IT IS good to hear that David Attenborough, aged 83, has signed up to do a new series for the BBC. So, does this mean the corporation is not ageist after all?

Who could forget the recent furore about the dumping of various presenters, allegedly because they dared to sprout wrinkles in public.

Sir David has admitted his legs don't work too well and that friends constantly advise him to get a knee replacement, but he's quoted as saying: "You cannot make yourself a 26-year-old again. You might as well cope with it the way it is going."

Good for him. (I mean it - that is not to be read in a sarcastic tone.)

But honestly, can you imagine a female octogenarian with a dodgy hip and a craggy face being allowed to front a prestigious programme like this?

Ancient fossils, it seems, are gender specific. * Thanks to everyone for their views after I questioned the wisdom of a test which could predict that we may get Alzheimer's in the future (Bm@il, January 27).

Joan Beavington, chairwoman of Age Concern Hillingdon, said she doesn't want any government agency forcing her to have a test, and if it were developed it should be for individuals to decide, particularly if they have had experience of a family member with Alzheimer's in the past.

Jean, from Eastcote, wrote: "You have really hit the nail on the head. Whatever is the point of knowing you're going to get some dreadful disease sometime in the future if nothing can be done about it?
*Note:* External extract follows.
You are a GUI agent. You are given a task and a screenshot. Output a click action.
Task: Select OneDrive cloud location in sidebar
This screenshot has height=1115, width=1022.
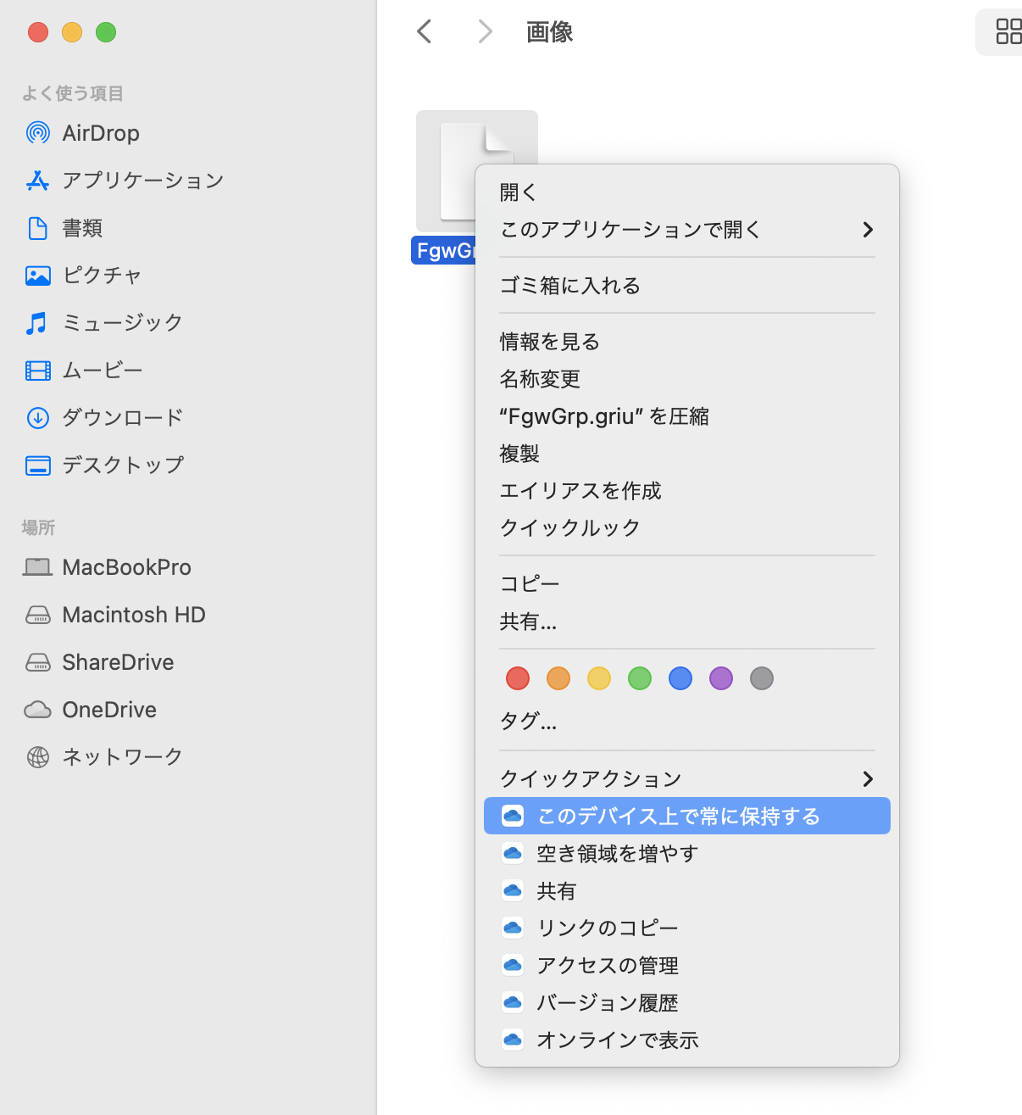tap(108, 710)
"Apart from anything else, you could die before then - perhaps falling into the swimming pool after consuming a bucket of champagne having won the lottery!"

Anyone in favour of the test? Do email me. * FINALLY: I was interested to read that the 2008 winner of BBC Two's The Apprentice has been giving advice to youngsters in Hillingdon. I hope they don't go to Alan Sugar for tips on social skills as I found him very gruff when I met him for a short interview. I didn't do myself any favours though, because I hadn't been able to research his 'new' programme properly.

To make matters worse, the whole time I was stumbling along, Sir Alan's sidekick, Nick Hewer, stood by his boss's side, frowning menacingly at me over his glasses. Now there's an old fossil to be reckoned with.